Anti-herói brasileiro criado por Luciano Cunha se torna inesperado hit nas redes sociais
Fanático por gibis (“eu praticamente me alfabetizei com quadrinhos”, confessa), o designer gráfico carioca Luciano Cunha conta, meio envergonhado, que nunca leu uma HQ completa de Frank Castle, o Justiceiro. “Nunca foi um dos personagens que mais gosto na Marvel, a única fase que mais me atraiu foi quando Tim Bradstreet fazia as capas. Eu achava aquelas artes coisa de outro mundo, mas aí eu abria o gibi e era outro traço”, explica, sorrindo, num papo exclusivo com o JUDÃO.
Mesmo assim, é impossível não pensar no matador de camiseta de caveira ao ler uma história do Doutrinador, personagem criado por Cunha e que ganhou status cult quando começou a ser publicado gratuitamente na internet.

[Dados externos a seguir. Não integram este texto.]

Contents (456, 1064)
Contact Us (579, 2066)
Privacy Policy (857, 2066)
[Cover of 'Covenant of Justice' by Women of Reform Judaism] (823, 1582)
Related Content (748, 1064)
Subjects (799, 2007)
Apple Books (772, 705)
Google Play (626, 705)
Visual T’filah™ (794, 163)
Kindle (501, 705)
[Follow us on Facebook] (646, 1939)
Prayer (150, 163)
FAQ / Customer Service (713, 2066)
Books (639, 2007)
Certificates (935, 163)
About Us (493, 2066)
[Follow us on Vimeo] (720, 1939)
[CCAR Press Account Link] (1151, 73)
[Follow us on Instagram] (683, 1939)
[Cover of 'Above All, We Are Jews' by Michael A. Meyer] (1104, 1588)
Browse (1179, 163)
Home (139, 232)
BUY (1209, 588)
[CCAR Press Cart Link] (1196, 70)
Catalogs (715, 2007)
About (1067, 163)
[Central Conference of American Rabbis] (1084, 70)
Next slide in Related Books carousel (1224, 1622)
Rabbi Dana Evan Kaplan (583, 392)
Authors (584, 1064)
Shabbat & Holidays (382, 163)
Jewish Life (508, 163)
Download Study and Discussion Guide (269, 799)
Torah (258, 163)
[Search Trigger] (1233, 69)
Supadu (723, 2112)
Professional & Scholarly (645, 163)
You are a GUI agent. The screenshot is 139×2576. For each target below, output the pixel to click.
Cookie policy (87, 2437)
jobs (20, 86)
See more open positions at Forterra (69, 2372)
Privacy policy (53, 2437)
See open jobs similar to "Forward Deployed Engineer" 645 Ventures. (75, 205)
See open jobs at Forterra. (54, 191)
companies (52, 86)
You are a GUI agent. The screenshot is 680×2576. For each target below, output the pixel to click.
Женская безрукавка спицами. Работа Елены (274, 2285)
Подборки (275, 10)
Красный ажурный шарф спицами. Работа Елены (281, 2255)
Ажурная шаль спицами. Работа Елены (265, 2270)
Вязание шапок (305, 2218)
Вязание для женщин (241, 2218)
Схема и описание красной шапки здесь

Arriscando rabiscar seus desenhos desde os 6 anos de idade, ainda adolescente, aos 16, foi parar na equipe que produzia a revista do Menino Maluquinho para a Editora Abril. Aquela foi sua primeira experiência profissional – até ser dispensado com o fim da revista, na crise do governo Collor. “Daí eu já sentia que não dava pra me sustentar com quadrinhos e migrei naturalmente pra publicidade”, conta, revelando que em seguida cairia na área de arte de alguns jornais, fazendo ilustrações e infográficos.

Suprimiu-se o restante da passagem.